- PROVIDED RECORDS -
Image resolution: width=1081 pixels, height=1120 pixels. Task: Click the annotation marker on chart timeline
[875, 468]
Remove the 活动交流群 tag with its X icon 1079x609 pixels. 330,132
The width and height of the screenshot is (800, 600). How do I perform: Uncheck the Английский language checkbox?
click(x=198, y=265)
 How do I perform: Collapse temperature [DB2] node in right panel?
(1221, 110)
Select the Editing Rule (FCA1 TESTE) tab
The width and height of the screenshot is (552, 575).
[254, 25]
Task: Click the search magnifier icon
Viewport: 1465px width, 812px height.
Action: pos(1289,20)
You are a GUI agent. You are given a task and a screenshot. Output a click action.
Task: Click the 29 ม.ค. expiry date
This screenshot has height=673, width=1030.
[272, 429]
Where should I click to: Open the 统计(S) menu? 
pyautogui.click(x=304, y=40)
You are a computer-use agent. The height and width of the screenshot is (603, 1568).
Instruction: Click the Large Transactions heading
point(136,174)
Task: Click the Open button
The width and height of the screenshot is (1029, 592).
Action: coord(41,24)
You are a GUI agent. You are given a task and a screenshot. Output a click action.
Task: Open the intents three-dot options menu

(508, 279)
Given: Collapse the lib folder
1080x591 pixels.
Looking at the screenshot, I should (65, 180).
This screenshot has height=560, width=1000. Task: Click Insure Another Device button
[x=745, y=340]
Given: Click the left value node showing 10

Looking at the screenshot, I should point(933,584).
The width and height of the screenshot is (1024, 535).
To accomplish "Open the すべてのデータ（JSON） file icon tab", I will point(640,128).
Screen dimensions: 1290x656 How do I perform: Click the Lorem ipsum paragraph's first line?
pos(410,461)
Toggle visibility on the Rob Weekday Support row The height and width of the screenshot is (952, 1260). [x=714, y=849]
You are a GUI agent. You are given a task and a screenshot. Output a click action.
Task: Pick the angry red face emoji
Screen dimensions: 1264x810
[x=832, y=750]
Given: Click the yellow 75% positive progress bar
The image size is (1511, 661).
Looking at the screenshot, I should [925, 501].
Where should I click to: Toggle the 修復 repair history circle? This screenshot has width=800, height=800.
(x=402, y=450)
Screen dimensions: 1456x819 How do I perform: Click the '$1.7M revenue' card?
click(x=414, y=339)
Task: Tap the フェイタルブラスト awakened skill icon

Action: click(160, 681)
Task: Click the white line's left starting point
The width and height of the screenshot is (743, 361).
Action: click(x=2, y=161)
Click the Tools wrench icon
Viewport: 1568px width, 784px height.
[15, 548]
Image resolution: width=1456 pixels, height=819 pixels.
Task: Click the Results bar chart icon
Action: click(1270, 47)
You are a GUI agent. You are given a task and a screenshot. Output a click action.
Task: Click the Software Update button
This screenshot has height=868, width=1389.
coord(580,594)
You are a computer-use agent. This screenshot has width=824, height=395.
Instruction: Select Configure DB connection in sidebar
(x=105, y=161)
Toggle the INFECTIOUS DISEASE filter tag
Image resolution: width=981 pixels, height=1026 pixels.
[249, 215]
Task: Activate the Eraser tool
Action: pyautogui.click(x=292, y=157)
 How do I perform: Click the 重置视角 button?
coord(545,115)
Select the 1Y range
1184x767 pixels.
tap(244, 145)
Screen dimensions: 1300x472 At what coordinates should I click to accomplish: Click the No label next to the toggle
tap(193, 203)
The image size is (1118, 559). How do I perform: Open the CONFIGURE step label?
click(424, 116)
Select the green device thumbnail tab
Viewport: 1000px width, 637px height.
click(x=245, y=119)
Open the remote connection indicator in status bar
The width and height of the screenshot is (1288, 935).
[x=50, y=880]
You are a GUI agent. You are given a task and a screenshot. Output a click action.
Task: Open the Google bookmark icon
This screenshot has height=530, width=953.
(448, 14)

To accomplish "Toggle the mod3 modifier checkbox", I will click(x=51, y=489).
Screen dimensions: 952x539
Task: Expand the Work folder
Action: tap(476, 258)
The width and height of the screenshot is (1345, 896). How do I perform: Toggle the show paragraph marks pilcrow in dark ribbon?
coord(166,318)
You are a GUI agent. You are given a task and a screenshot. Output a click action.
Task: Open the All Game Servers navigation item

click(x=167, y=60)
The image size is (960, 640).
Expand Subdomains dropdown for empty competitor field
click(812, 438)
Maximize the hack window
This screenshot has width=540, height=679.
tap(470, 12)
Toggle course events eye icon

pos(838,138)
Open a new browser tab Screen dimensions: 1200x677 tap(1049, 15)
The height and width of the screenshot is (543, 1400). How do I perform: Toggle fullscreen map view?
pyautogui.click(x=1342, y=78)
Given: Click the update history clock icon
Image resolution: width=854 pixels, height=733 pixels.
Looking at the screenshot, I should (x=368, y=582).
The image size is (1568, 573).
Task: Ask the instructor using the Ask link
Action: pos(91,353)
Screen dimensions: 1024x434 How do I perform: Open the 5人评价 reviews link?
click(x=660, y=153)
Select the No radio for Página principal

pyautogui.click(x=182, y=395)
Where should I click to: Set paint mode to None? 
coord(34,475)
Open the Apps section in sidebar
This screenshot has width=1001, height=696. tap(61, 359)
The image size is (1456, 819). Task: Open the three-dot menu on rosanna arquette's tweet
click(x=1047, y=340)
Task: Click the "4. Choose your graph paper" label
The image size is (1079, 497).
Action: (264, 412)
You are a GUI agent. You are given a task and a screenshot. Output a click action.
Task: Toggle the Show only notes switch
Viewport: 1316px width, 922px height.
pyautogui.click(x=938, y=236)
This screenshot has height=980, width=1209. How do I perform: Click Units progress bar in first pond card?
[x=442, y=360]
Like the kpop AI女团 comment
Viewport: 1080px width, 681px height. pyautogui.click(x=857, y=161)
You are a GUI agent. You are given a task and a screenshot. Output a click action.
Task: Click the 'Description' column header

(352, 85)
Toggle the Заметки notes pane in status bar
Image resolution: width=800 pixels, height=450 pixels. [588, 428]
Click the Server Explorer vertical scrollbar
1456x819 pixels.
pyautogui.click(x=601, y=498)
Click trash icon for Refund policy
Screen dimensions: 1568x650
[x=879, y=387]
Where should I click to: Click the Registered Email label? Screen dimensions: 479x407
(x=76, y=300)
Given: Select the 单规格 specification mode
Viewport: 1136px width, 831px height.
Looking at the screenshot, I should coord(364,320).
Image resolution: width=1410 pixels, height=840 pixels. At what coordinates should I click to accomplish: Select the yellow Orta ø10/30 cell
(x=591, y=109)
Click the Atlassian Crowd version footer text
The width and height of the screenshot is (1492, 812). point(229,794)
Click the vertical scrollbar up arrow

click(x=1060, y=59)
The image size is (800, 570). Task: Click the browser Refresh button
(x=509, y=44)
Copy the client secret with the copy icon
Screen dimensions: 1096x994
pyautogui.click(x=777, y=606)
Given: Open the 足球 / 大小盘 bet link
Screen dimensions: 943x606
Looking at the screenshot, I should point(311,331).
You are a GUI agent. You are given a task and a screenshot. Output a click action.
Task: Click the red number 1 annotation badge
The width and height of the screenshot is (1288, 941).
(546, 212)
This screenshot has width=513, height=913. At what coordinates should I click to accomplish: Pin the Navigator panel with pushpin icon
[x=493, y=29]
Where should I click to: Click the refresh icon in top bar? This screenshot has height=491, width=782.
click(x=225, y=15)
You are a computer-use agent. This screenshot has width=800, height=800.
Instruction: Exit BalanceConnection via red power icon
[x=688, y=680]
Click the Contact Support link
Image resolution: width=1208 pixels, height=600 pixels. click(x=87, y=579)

- WHAT IS BEING ASKED -
Convert the listing from the line with "Click trash icon for Refund policy" to the line with "Looking at the screenshot, I should point(311,331)." into a two-column CSV with the header input,output. Each row should hold one text in input and the answer that follows it in output, with both fields in double quotes and line breaks replaced by spaces.

- TASK ANSWER -
input,output
"Click trash icon for Refund policy Screen dimensions: 1568x650","[x=879, y=387]"
"Where should I click to: Click the Registered Email label? Screen dimensions: 479x407","(x=76, y=300)"
"Given: Select the 单规格 specification mode Viewport: 1136px width, 831px height.","Looking at the screenshot, I should coord(364,320)."
"Image resolution: width=1410 pixels, height=840 pixels. At what coordinates should I click to accomplish: Select the yellow Orta ø10/30 cell","(x=591, y=109)"
"Click the Atlassian Crowd version footer text","The width and height of the screenshot is (1492, 812). point(229,794)"
"Click the vertical scrollbar up arrow","click(x=1060, y=59)"
"The image size is (800, 570). Task: Click the browser Refresh button","(x=509, y=44)"
"Copy the client secret with the copy icon Screen dimensions: 1096x994","pyautogui.click(x=777, y=606)"
"Given: Open the 足球 / 大小盘 bet link Screen dimensions: 943x606","Looking at the screenshot, I should point(311,331)."